In the Dataflow SDKs, a pipeline represents a data processing job. You build a pipeline by writing a program using a Dataflow SDK. A pipeline consists of a set of operations that can read a source of input data, transform that data, and write out the resulting output. The data and transforms in a pipeline are unique to, and owned by, that pipeline. While your program can create multiple pipelines, pipelines cannot share data or transforms.
You can create pipelines with varying degrees of complexity. A pipeline can be relatively simple and linear, where a set of transforms are executed one after another, or a pipeline can branch and merge. In this way, you can think of a pipeline as a directed graph of steps, rather than a simple linear sequence of steps. Your pipeline construction can create this directed graph by using conditionals, loops, and other common programming structures.
Note: When you write a program with a Dataflow SDK, your program creates a
pipeline specification. This specification is sent to a pipeline runner, which can be the
Cloud Dataflow service or a third-party
runner. The pipeline runner executes the actual pipeline asynchronously. A pipeline can also be
executed locally for test and debugging purposes.

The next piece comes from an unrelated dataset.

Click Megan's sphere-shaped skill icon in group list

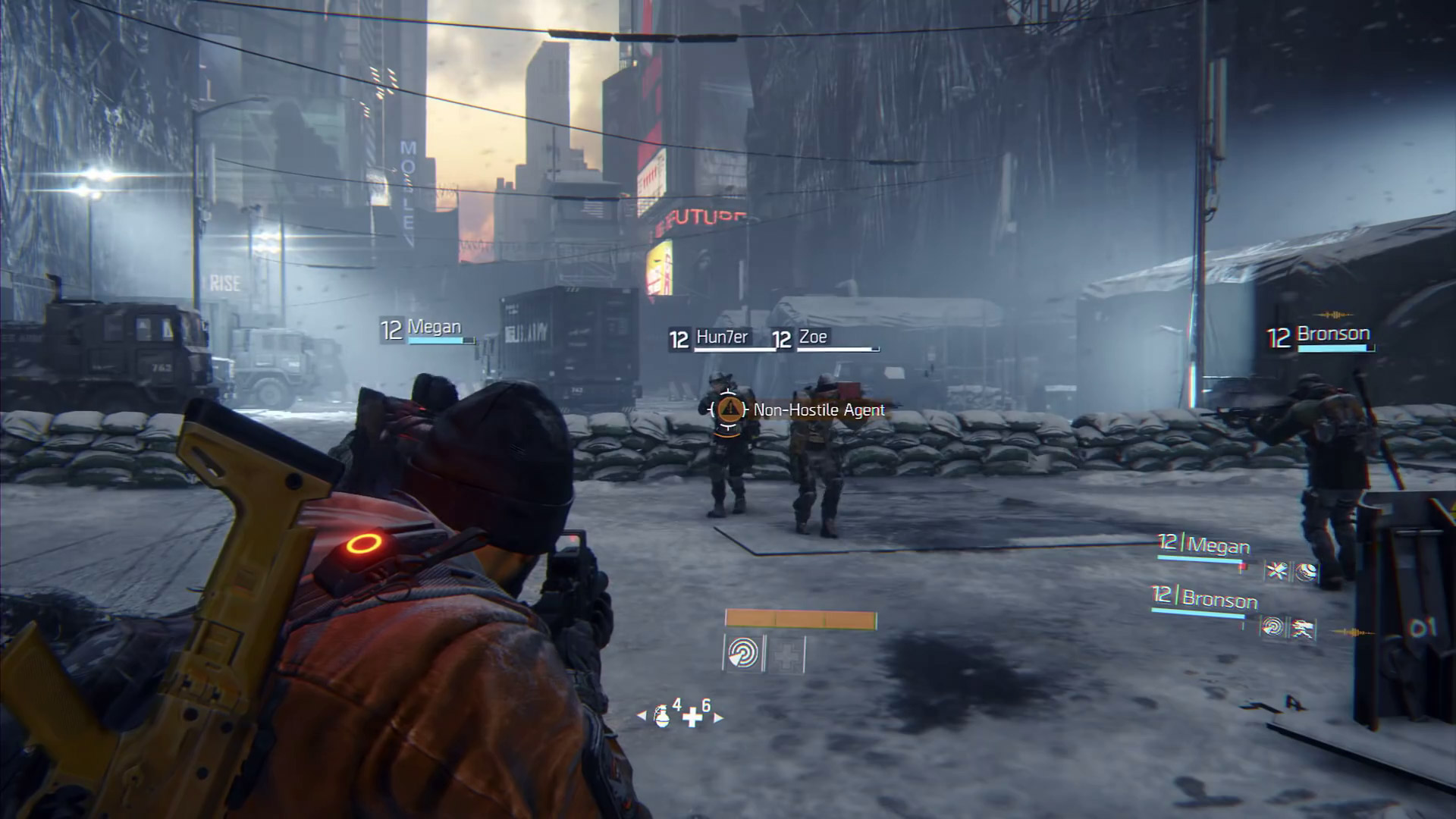1306,573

When the pipeline runner builds your actual pipeline for distributed execution, the pipeline
may be optimized. For example,
it may be more computationally efficient to run certain transforms together, or in a different
order. The Dataflow service fully manages this aspect of your pipeline's execution.
Parts of a Pipeline
A pipeline consists of two parts: data and transforms applied to that data. The Dataflow SDKs provide classes to represent both data and transforms. The Dataflow SDKs tie together the data classes and transform classes to construct the entire pipeline. See Constructing Your Pipeline for a start-to-finish guide on how to use the Dataflow SDK classes to construct your pipeline.
Pipeline Data
In the Dataflow SDKs, pipelines use a specialized collection class called
PCollection
to represent their input, intermediate, and output data.
PCollection
s can be used to represent data sets of virtually any size. Note that
compared to typical collection classes such as Java's Collection
,
PCollection
s are specifically designed to support parallelized processing.

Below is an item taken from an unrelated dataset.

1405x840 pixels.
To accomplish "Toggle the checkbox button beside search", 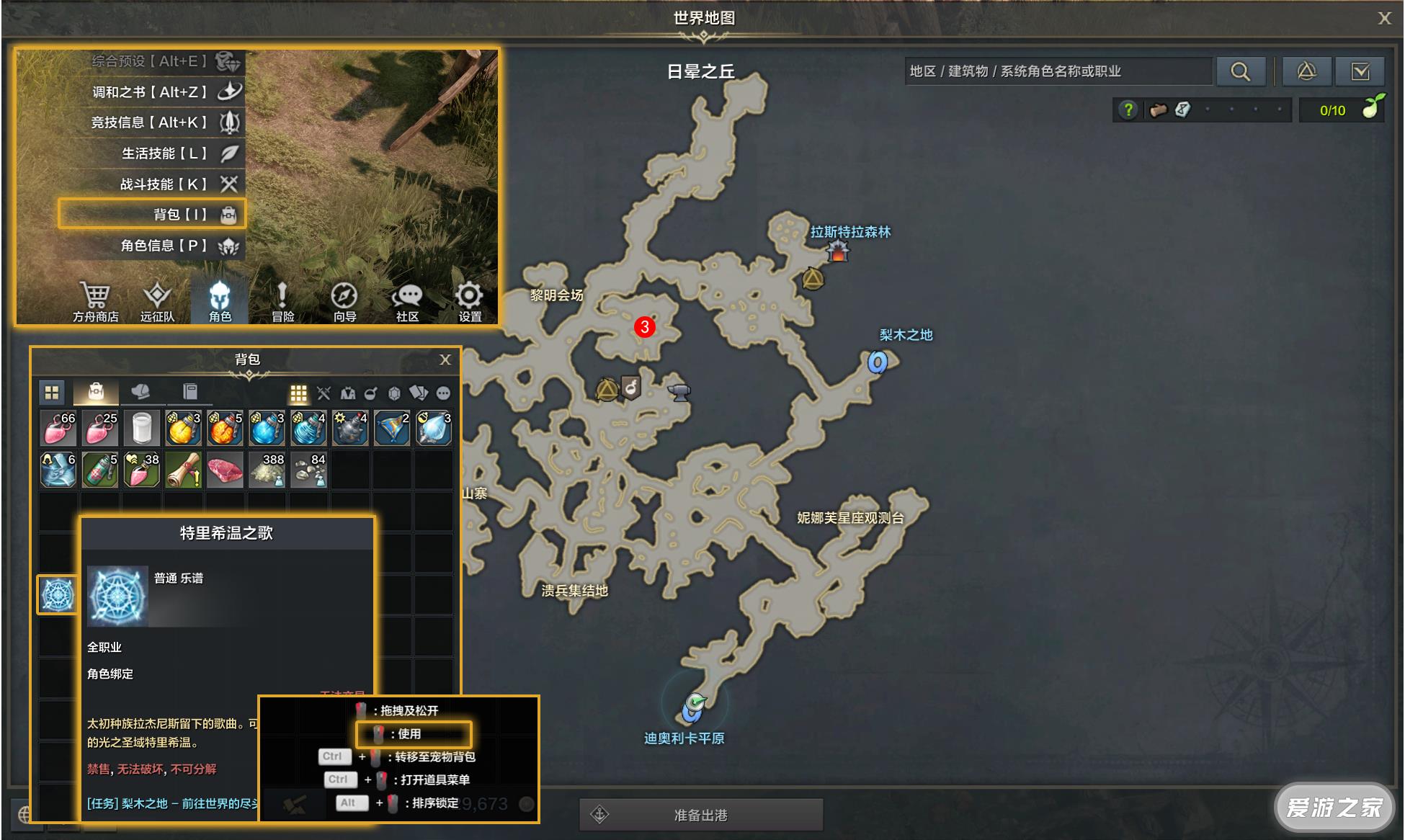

A pipeline must create a PCollection
for any data it needs to work with. You can
read data from an external source into a PCollection
, or you can create a
PCollection
from local data in your Dataflow program. From there, each transform
in your pipeline accepts one or more PCollection
s as input and produces one or more
PCollection
s as output.
See PCollection for a complete discussion of how a
PCollection
works and how to use one.
Pipeline Transforms
A transform is a step in your pipeline. Each transform takes one or more
PCollection
s as input, changes or otherwise manipulates the elements of that
PCollection
, and produces one or more new PCollection
s as output.
Core Transforms
The Dataflow SDKs contain a number of core transforms. A core transform is a generic
operation that represents a basic or common processing operation that you perform on your
pipeline data. Most core transforms provide a processing pattern, and require you to create and
supply the actual processing logic that gets applied to the input PCollection
.
For example, the ParDo core transform provides a generic
processing pattern: for every element in the input PCollection
, perform a
user-specified processing function on that element. The Dataflow SDKs supply core transforms such
as ParDo and
GroupByKey, as well as other core transforms for
combining, merging, and splitting data sets.

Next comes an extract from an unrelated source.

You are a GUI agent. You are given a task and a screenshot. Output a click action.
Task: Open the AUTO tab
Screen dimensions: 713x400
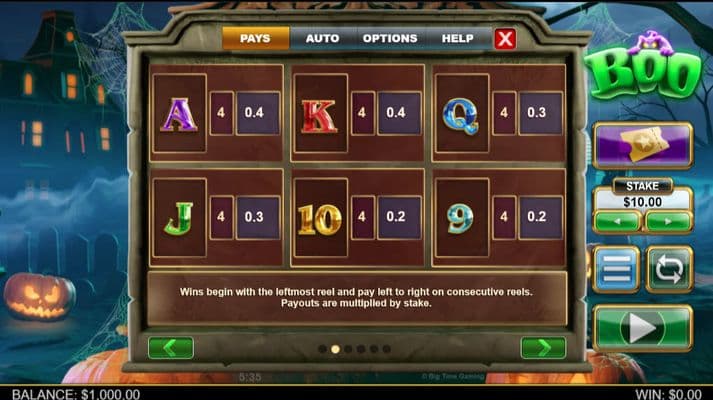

See Transforms for a complete discussion of how to use transforms in your pipeline.
Composite Transforms
The Dataflow SDKs support combining multiple transforms into larger composite transforms. In a composite transform, multiple transforms are applied to a data set to perform a more complex data processing operation. Composite transforms are a good way to build modular, reusable combinations of transforms that do useful things.
The Dataflow SDKs contain libraries of pre-written composite transforms that handle common data processing use cases, including (but not limited to):
- Combining data, such as summing or averaging numerical data
- Map/Shuffle/Reduce-style processing, such as counting unique elements in a collection
- Statistical analysis, such as finding the top N elements in a collection
You can also create your own reusable composite transforms. See Creating Composite Transforms for a complete discussion.
Root Transforms
The Dataflow SDKs often use root transforms at the start of a pipeline to create an initial PCollection. Root transforms frequently involve reading data from an external data source. See Pipeline I/O for additional information.
A Simple Example Pipeline
The following example demonstrates constructing and running a pipeline with three transforms: a transform to read in some data, a transform to count the data, and a transform to write out the results of the count.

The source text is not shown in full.